We were off to the blogging/listserv races. Since then, I have received dozens of faculty responses, public and private, mostly along these lines: "Hell, Michael deserves this because he in effect endorsed Gonzales" to "Man, I disagree with his choice of friends but he clearly has the right to choose his friends" with all the degrees along this spectrum. The most vociferous have accused me of war crimes, guilt by association, and the like. The most cutting mistook my reluctance to respond further to each iteration as thin-skinned aloofness: "And it is really too bad that some people can be talked into shutting up or walking away just because their feelings get hurt."

A few lawyer friends and family members weighed in, uniformly positive, and reminding me how much they always disagreed with me on various matters. A few whose voting behavior I did not know revealed themselves as Republicans, and assuming I was counting them among the three I had thought I had; overnight, my Republican posse doubled.

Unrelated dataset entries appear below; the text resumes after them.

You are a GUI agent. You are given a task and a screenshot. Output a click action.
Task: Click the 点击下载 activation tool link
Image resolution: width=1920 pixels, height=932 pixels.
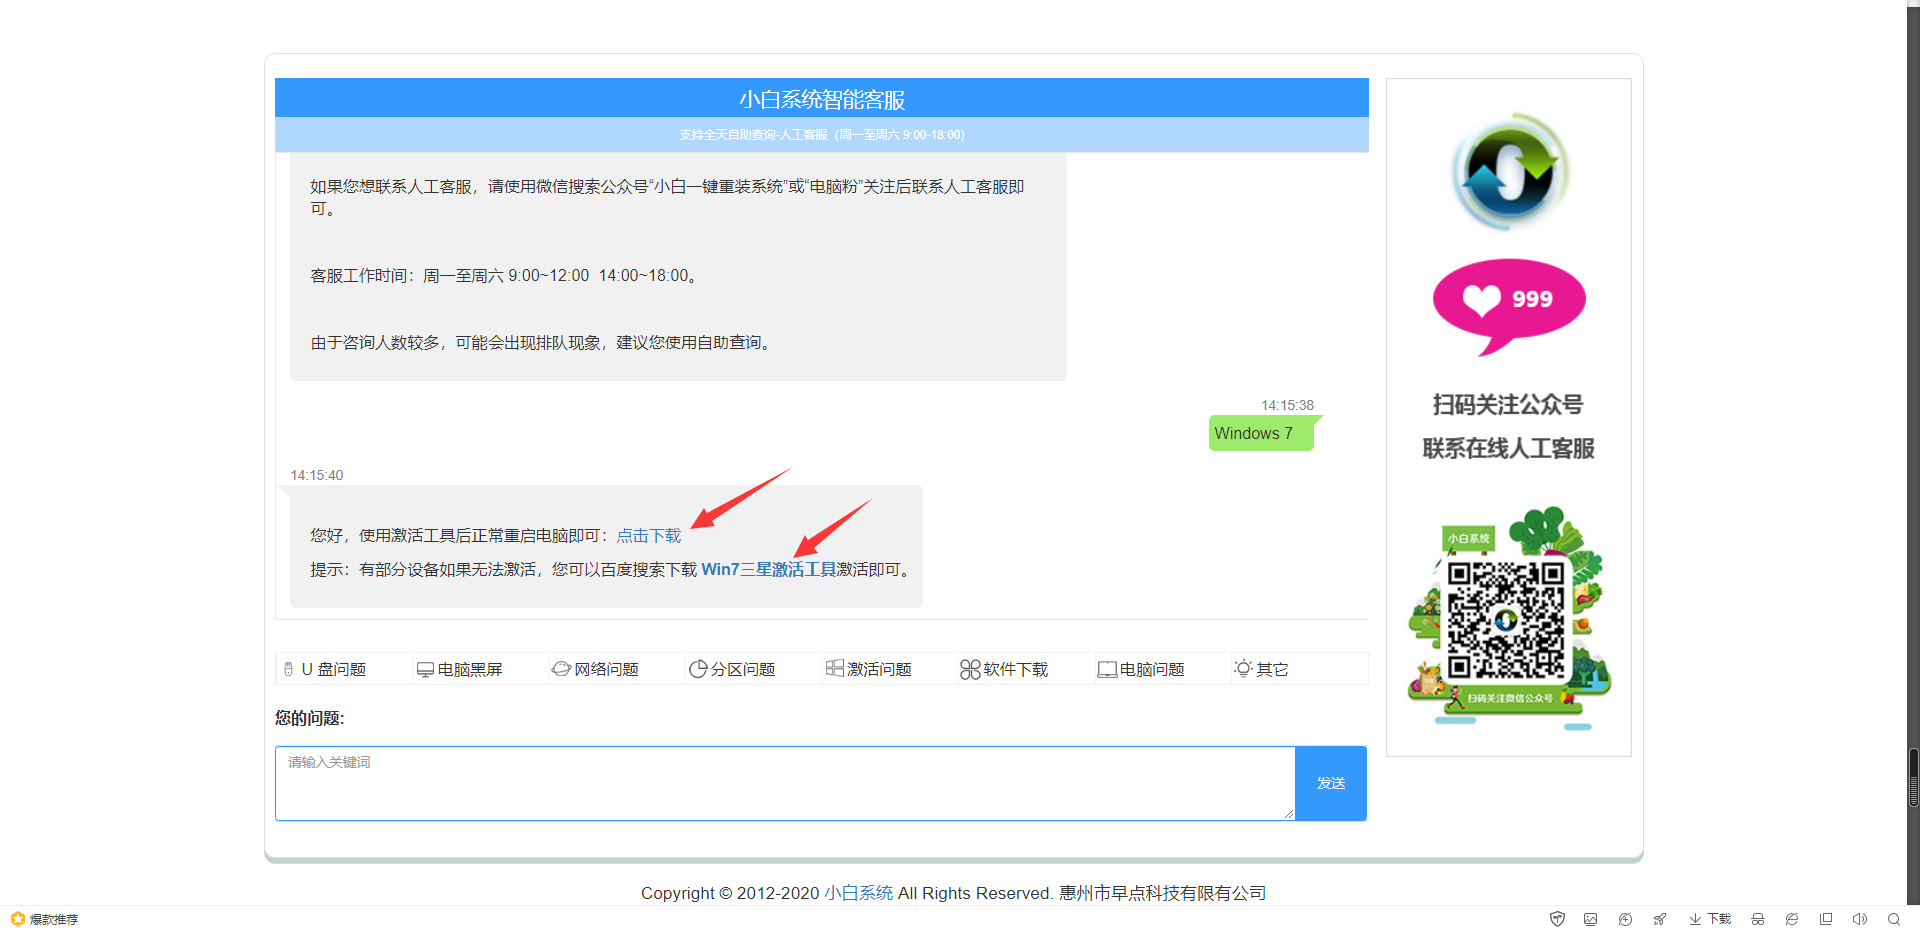coord(648,535)
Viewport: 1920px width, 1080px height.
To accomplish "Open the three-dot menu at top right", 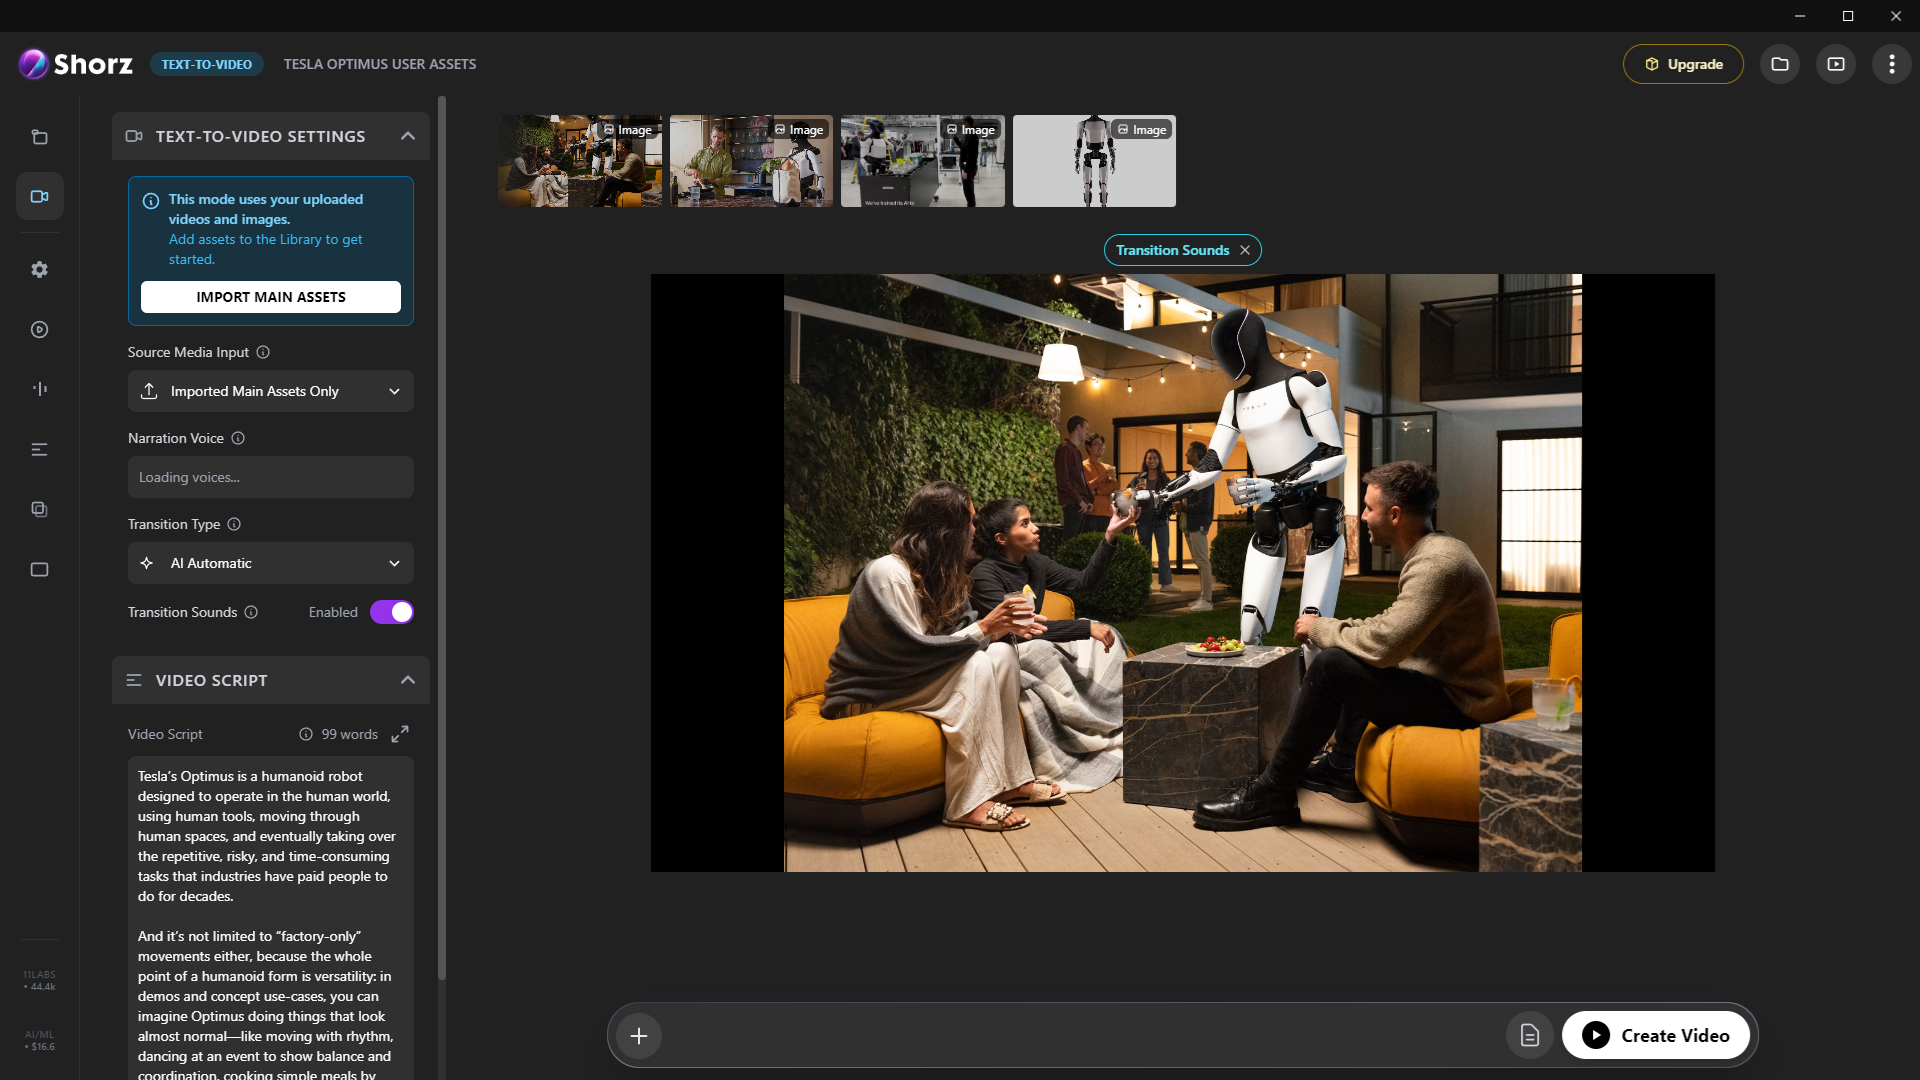I will point(1891,63).
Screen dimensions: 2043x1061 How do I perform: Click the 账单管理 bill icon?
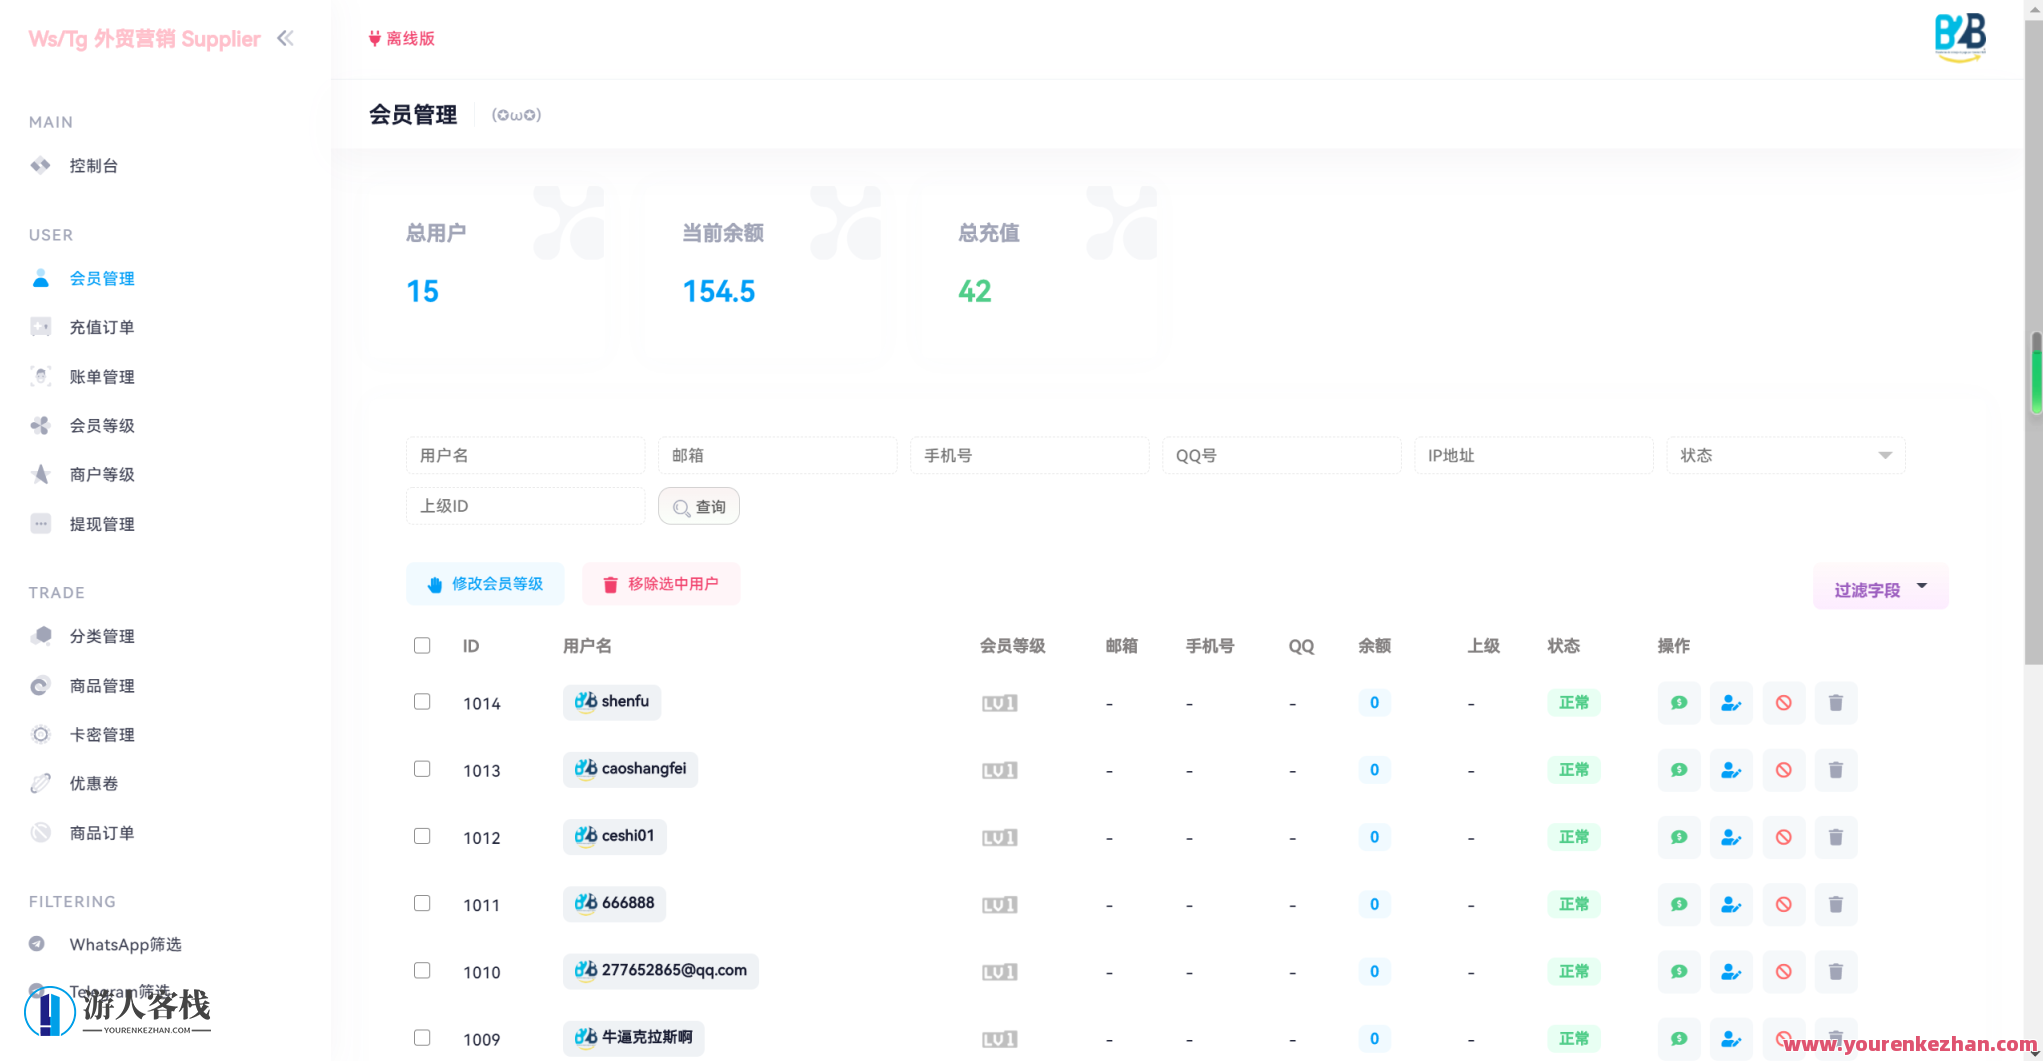coord(41,376)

After a week of this, I am astounded that people do not see the difference between friendship and politics. It is not often I need to guard my left flank; this whole thing has me baffled, and somewhat amused. I feel like I am in a Mark Twain novel, looking down at my own funeral from the church balcony.

In an odd way, this whole thing has been salutary -- being slimed by some of these folks in public actually helps (such as the "war criminal" calumny from one bozo who has kept carping), but some of the scorchers I have received (in English and Spanish) were of more interest to me. For example, a professor whose work I have always admired wrote me: "Michael, for what it's worth, I think that you are you entitled to have whatever friends you want to have, and to maintain your friendship despite some political disagreements.  But further, such disagreements can deepen real friendships, and when the one or both of the friends are important political actors, maintaining the friendships can also improve national politics by giving those actors access to different information and opinions than they might get from their toadies."

That is my story and I am sticking to it. I am the oldest of 10 children, and we disagree all the time. How could it be otherwise with friends and colleagues?

At the end of the day, I have come to believe that Al Gonzales is probably more worried than I am about our friendship ruining reputations, now that he has been outed as my friend. The whole imbroglio with the nomination of Harriet Miers shows that Republicans can be fickle with friendships and affiliations, but I work hard to keep my friends. And as a postscript, the then-University of Houston president who hired me and with whom I have stayed in touch over the years, Barry Munitz, was in the news this week over the situation at the Getty Trust, where he resigned as president. I do not know Barry's political affiliations, but it has been a tough week for my few friends in high places.

But I will say this: when he returns to Houston, it is Al Gonzales' turn to buy.